-- SOURCE DATA follows --
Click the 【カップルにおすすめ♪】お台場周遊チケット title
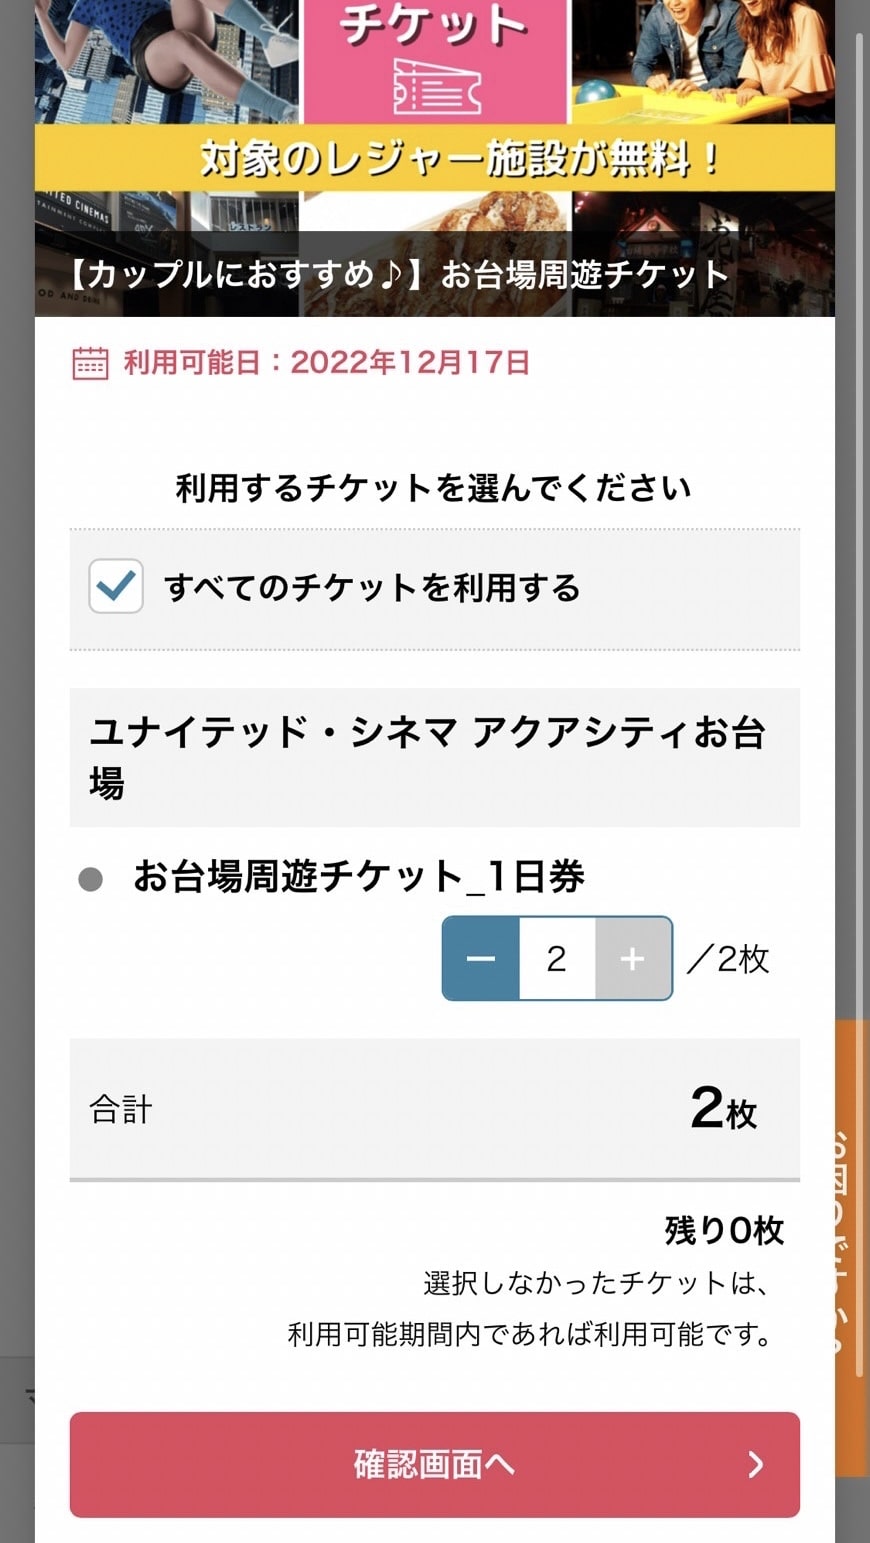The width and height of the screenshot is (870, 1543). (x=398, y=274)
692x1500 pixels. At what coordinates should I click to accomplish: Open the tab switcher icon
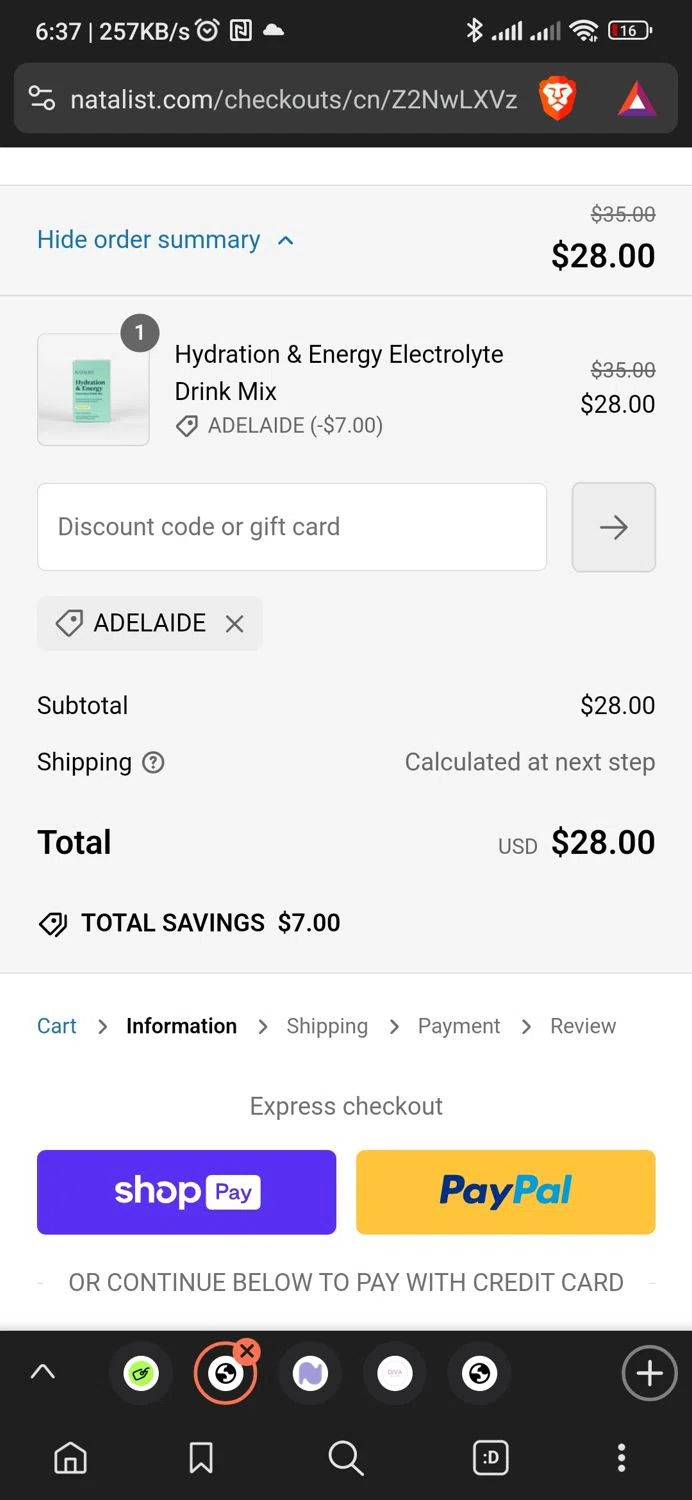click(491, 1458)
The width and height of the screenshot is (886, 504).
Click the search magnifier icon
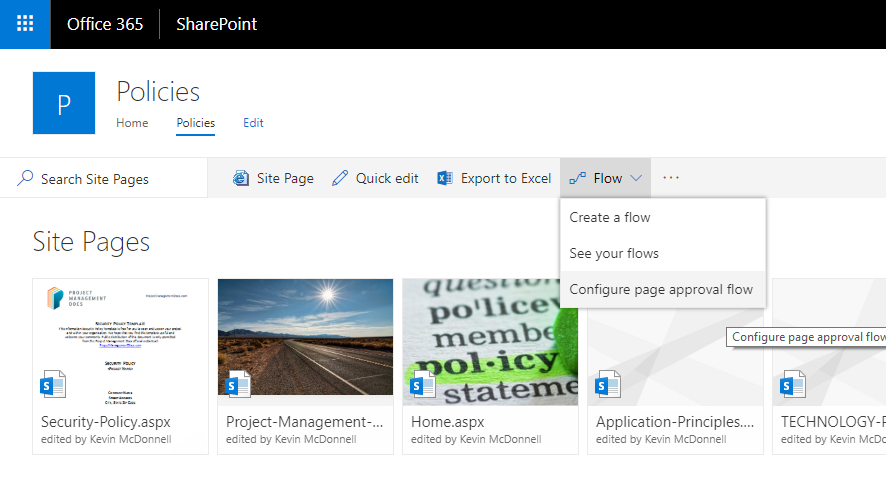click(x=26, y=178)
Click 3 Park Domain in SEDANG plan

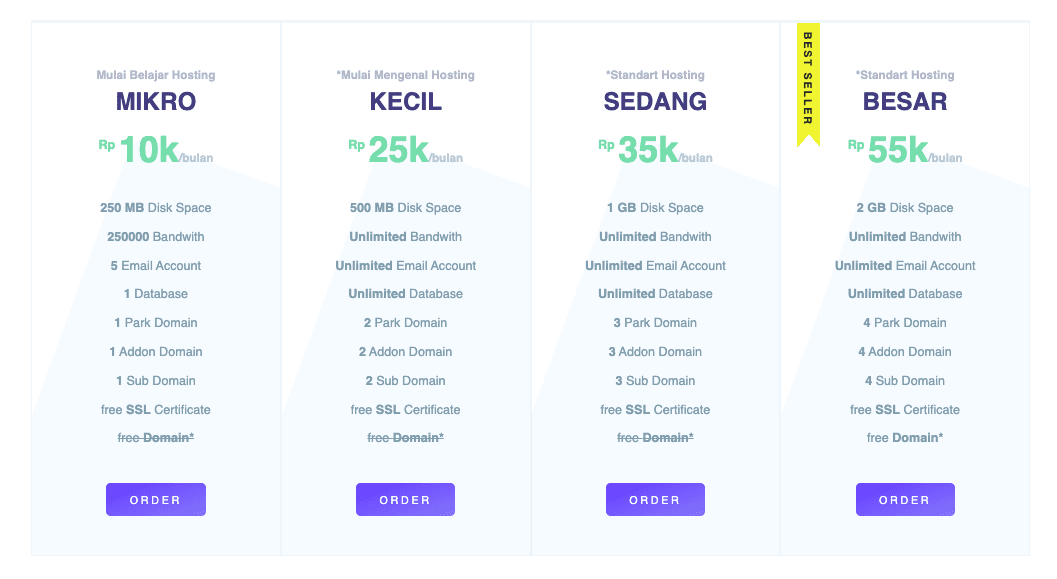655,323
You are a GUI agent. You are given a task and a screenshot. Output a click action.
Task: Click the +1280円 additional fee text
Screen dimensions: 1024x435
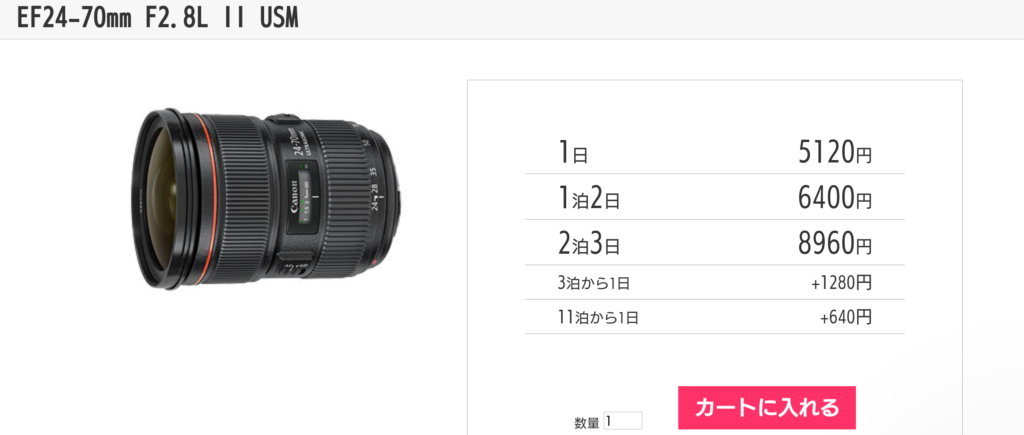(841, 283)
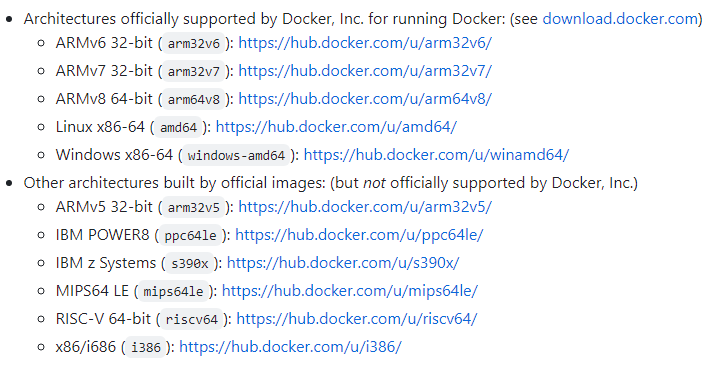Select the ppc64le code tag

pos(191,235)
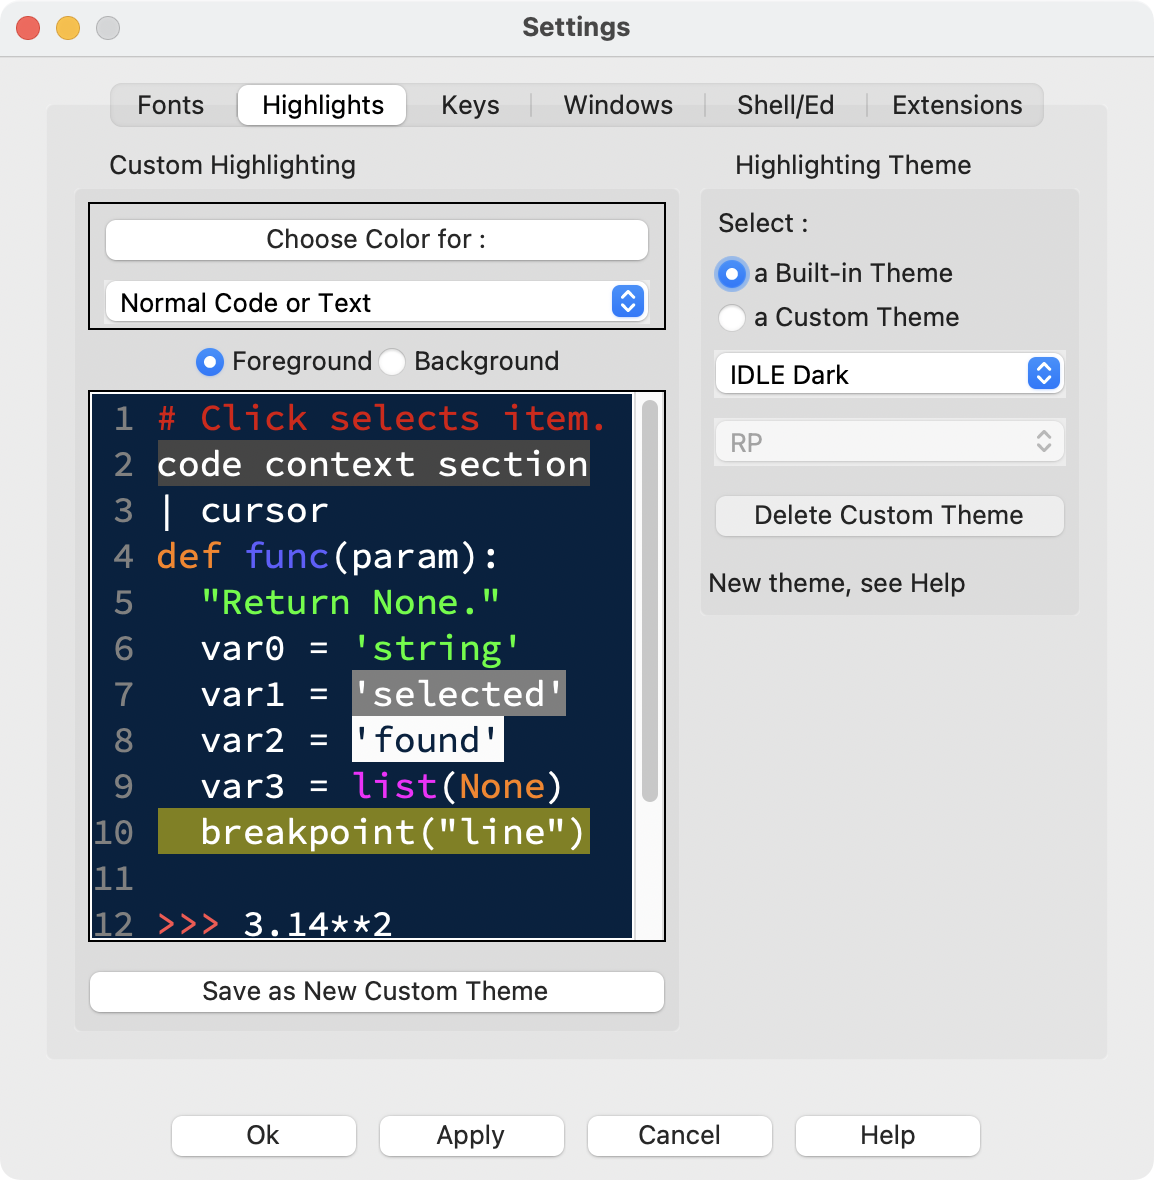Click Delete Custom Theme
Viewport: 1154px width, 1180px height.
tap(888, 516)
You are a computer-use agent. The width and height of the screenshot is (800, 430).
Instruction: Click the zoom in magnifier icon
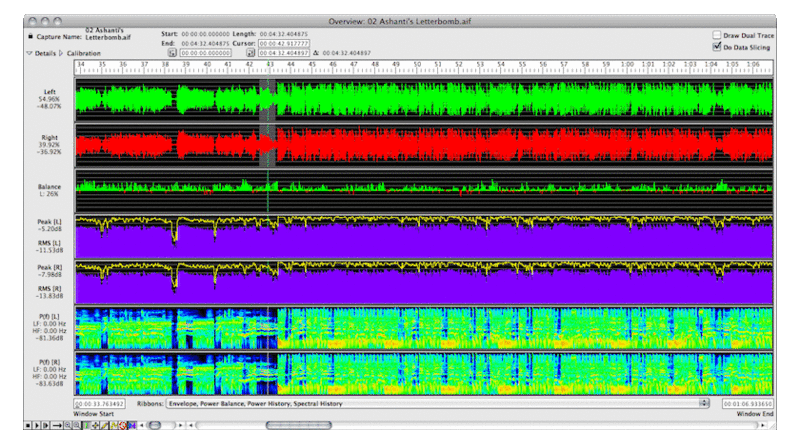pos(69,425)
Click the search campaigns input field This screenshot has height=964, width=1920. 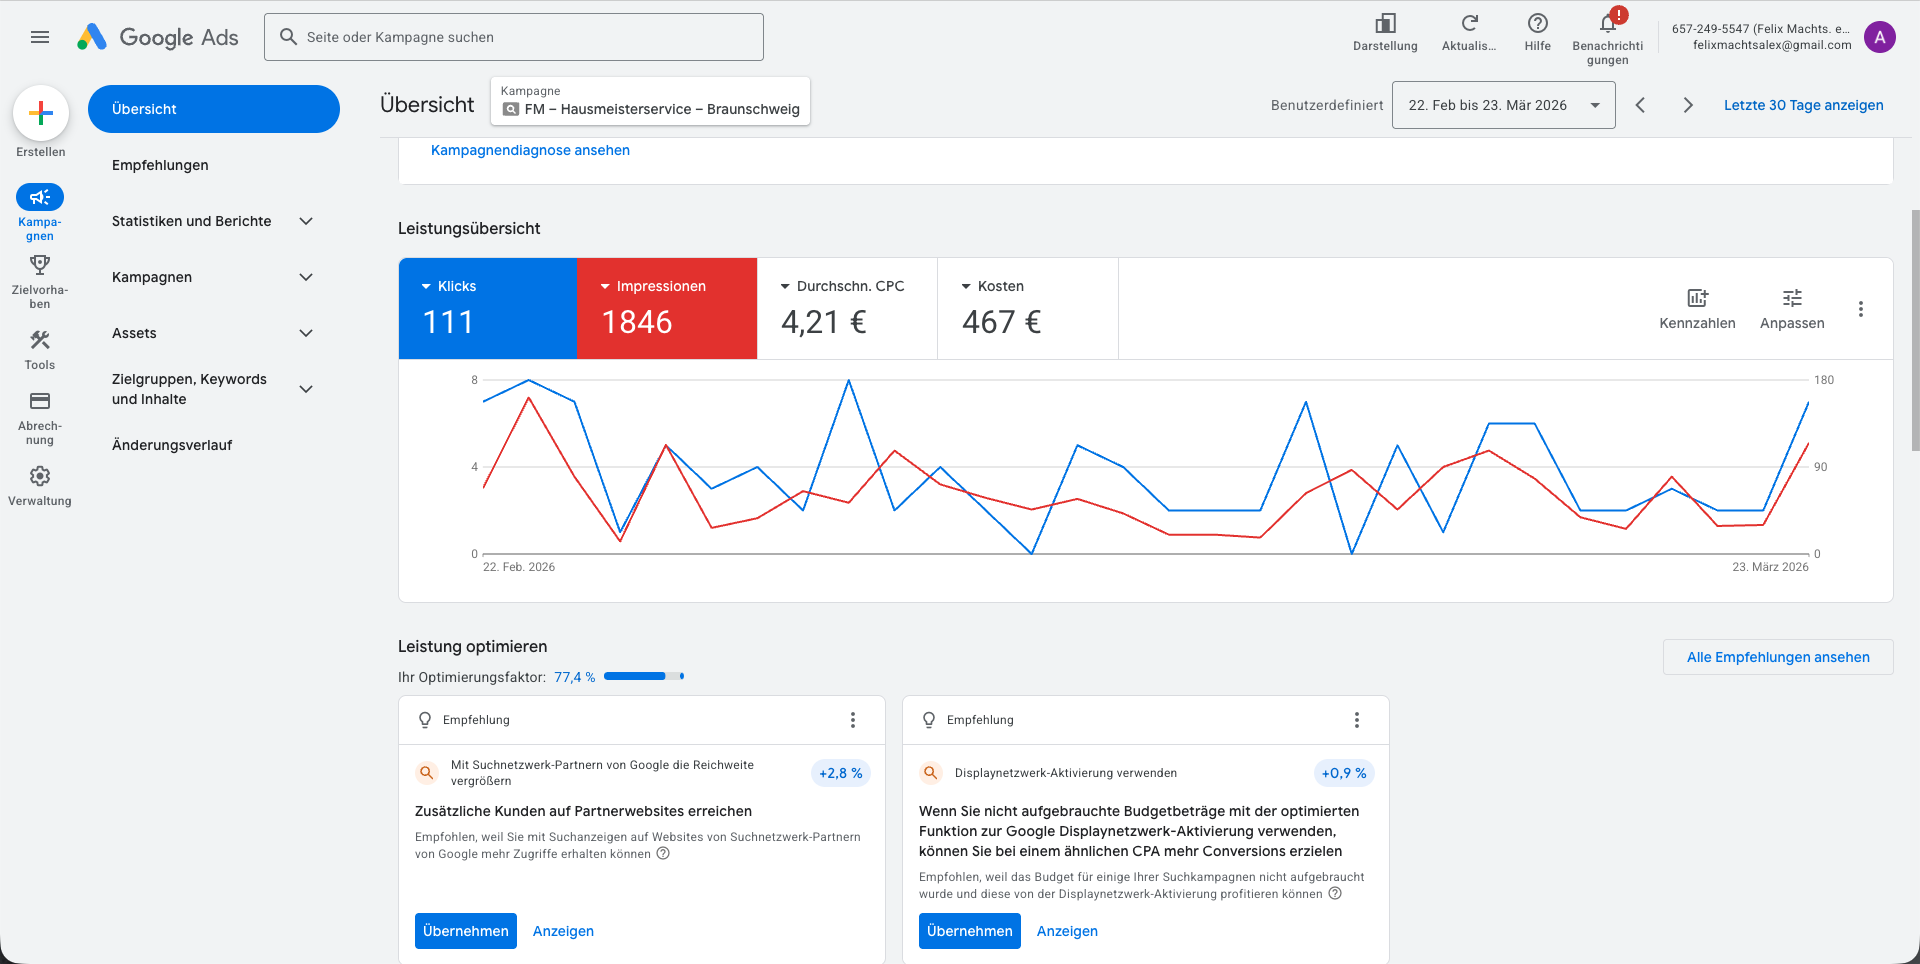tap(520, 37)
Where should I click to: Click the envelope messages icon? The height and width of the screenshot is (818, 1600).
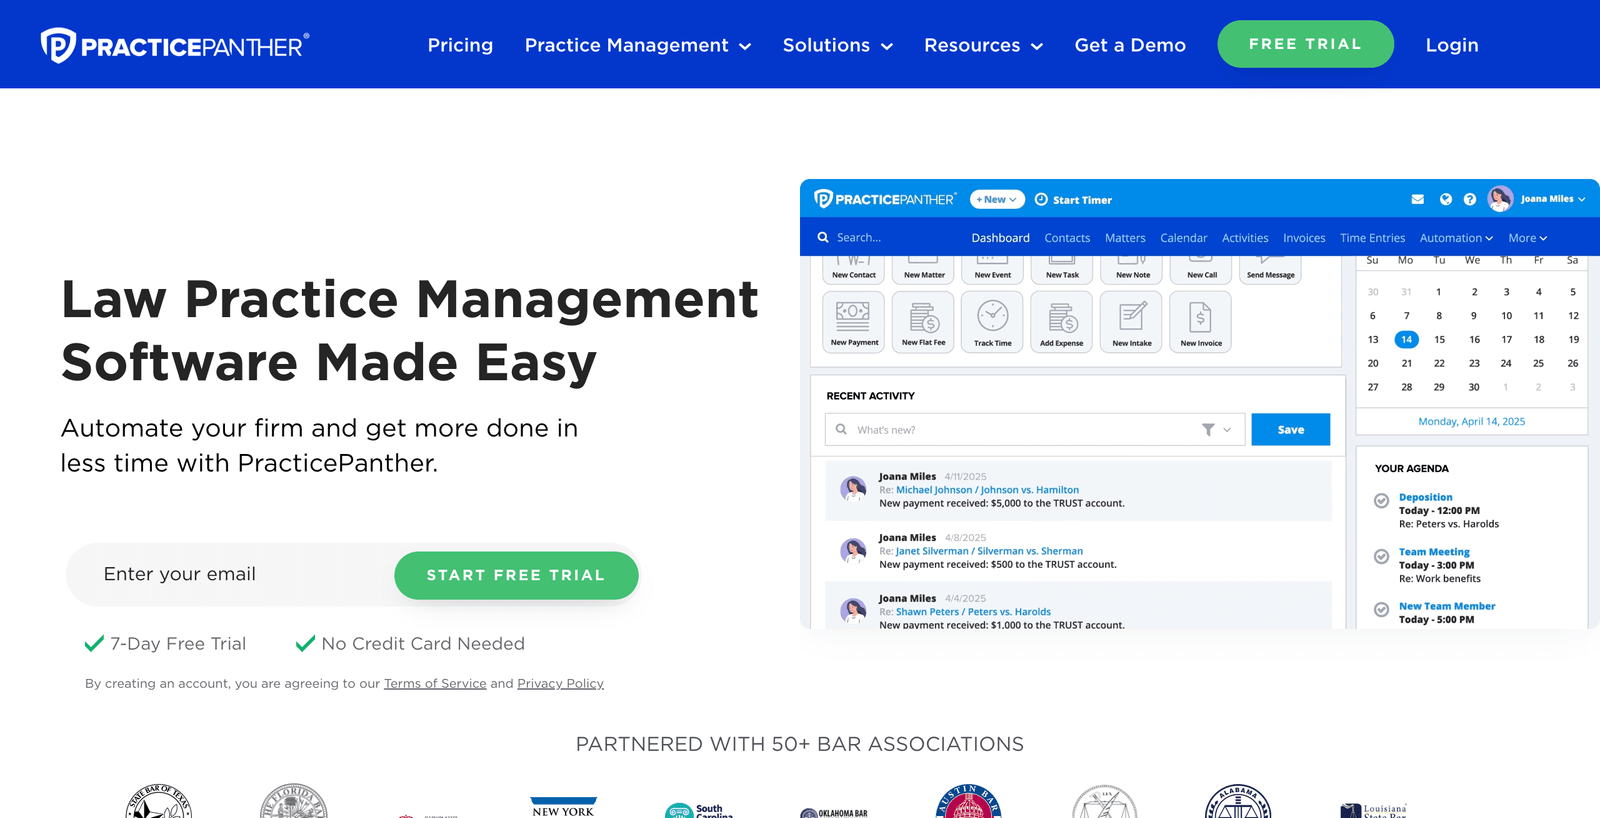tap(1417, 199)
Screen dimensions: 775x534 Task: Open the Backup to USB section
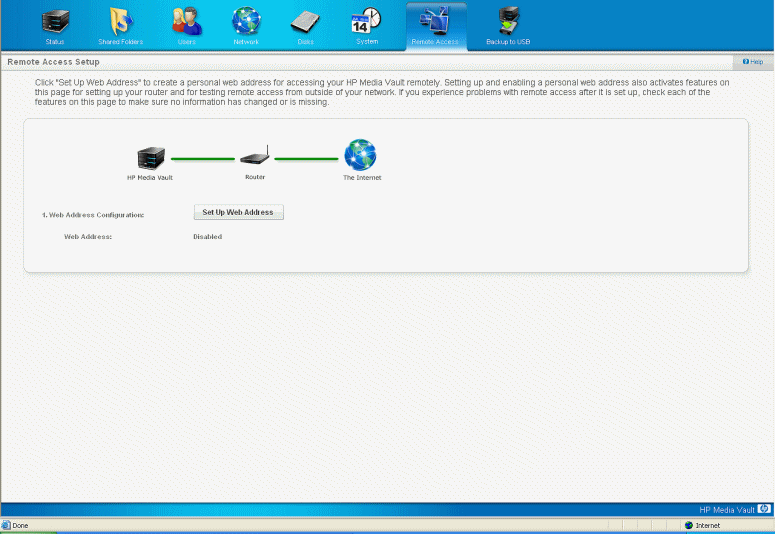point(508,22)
-- SOURCE DATA concluded --
WHAT THIS TASK INVOLVES: Copy out every line of the data where the word "agent" occurs.

WORKED SOLUTION:
You are a GUI agent. You are given a task and a screenshot. Output a click action.
You are a computer-use agent. The width and height of the screenshot is (800, 430).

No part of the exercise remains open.